Hier fühlte es sich für mich an, als wären alle weißen Figuren entwickelt und es wäre Zeit für eine Taktik. Meine Hauptidee war es, die weiße Dame auf die lange Diagonale zu bringen(über b2) und dann auf d5 zu schlagen und c4 mit Tempo zu spielen. Allerdings kann Schwarz die lange Diagonale rechtzeitig mit ...f6 verschließen. Und so kam ich nach langem Nachdenken darauf, dass noch gar nicht alle weißen Figuren optimal stehen! Der weiße Turm macht noch nicht mit und sollte entwickelt werden. So spielte ich 19. Te1, was ...f6 für immer verhindert. Mein Gegner fand nichts besseres als 19. ...Lg4, aber nach 20. h3 Lxf3 21. Dxf3 hat Schwarz große Probleme, weil nun auch noch f7 schwach ist. Er gab wenige Züge später auf. Die ganze Partie gibt es hier:
Das war ein angenehmer Abschluss der anstrengenden Doppelrunde. Am nächsten Tag durften wir dann wieder ausschlafen und am Nachmittag ging es mit Schwarz gegen den norwegischen IM Tor Fredrik Kaasen.
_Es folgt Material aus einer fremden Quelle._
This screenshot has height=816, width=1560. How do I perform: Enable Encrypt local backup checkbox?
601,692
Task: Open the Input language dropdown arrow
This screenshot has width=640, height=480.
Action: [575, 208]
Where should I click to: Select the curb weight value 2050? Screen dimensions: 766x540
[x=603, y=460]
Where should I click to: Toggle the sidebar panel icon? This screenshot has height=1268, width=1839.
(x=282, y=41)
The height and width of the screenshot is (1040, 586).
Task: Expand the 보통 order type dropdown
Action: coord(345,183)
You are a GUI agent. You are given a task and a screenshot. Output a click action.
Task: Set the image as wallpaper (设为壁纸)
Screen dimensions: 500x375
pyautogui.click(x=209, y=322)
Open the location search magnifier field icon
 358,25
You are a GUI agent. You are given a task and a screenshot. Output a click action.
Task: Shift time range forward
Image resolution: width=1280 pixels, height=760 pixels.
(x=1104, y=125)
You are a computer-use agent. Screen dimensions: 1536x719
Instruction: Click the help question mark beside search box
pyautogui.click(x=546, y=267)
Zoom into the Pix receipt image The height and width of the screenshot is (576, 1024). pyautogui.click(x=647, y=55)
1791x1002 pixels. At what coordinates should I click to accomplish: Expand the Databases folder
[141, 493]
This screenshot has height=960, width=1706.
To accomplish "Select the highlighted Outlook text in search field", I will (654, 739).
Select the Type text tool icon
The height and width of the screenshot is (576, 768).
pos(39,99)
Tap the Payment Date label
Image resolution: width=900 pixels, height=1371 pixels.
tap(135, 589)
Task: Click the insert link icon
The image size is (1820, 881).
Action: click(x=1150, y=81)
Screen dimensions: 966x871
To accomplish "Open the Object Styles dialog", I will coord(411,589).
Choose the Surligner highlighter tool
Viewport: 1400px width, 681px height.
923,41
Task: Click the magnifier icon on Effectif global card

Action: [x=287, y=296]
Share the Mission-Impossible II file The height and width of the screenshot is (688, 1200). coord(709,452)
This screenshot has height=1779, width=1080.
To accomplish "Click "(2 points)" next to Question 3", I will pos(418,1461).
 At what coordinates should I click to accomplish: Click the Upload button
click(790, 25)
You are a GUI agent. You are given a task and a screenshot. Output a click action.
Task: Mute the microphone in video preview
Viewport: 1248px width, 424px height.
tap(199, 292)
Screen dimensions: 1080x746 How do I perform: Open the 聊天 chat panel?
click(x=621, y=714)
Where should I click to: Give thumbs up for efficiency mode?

Normalerweise geht der Läufer in diesen Stellungen nach e3 und ich war sehr überrascht, als mein Gegner seinen letzten Zug rausblitzte. Leider verstand ich die Idee überhaupt nicht und setzte meine Entwicklung schablonenhaft mit 10... Dc7 fort. Die Idee offenbarte sich fünf Züge später, in Diagramm 5. Der Läufer blockiert die dritte Reihe nicht, sodass der Turm über h3 den Springer auf c3 decken kann! Diese Stellung war bereits sehr unangenehm für Schwarz und es gelang mir nicht einen sinnvollen Verteidigungsplan zu finden. Mein Gegner brachte einfach den Läufer nach c1 und ließ dann die Bauern auf meinen König zustürmen und
es dauerte nicht lange, bis die Stellung aufgabereif war. Es ist nie angenehm eine Partie chancenlos zu verlieren, aber die Neuerung meines Gegners war wirklich sehr clever und nicht leicht zu durchschauen, daher grämte ich mich nicht zu sehr.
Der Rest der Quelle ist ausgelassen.